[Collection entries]
********

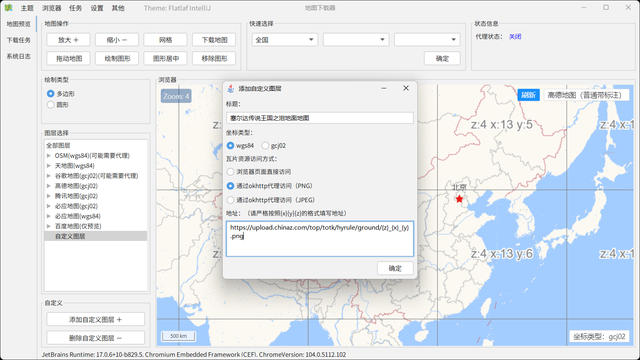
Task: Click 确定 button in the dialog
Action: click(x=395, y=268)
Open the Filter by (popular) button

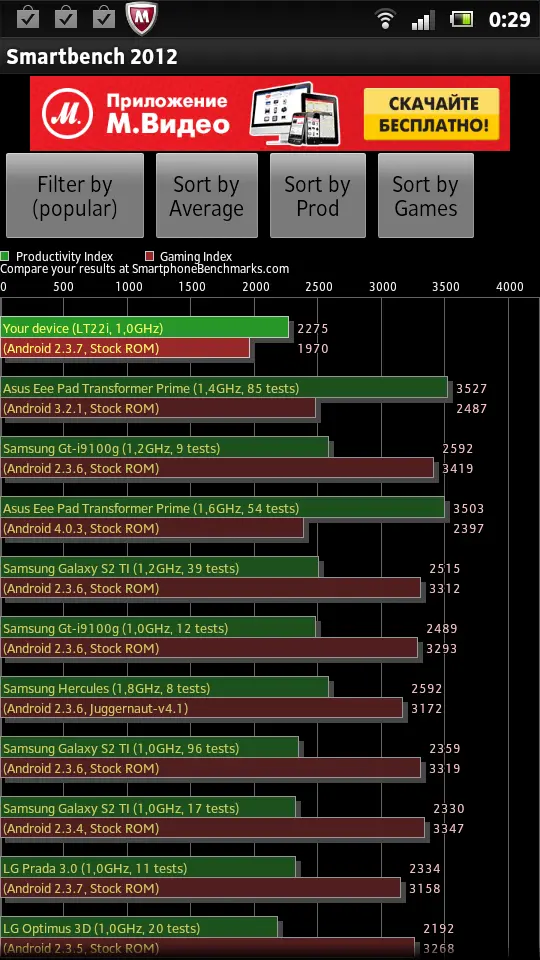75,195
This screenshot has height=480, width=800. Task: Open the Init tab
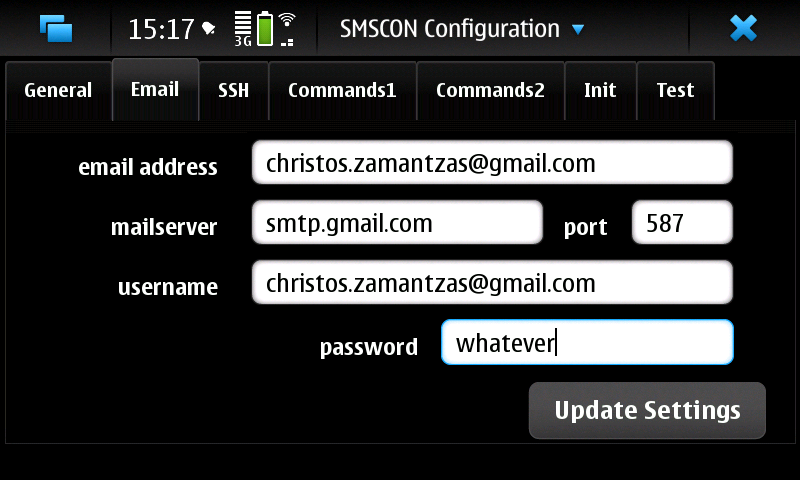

********

▶ What this task involves
Output the text of every record above word for word, leaving the pictures out.

▶ Result of the task
Task: Click 确定 button in the dialog
Action: click(x=395, y=268)
Open the Filter by (popular) button

75,195
This screenshot has height=480, width=800. Task: Open the Init tab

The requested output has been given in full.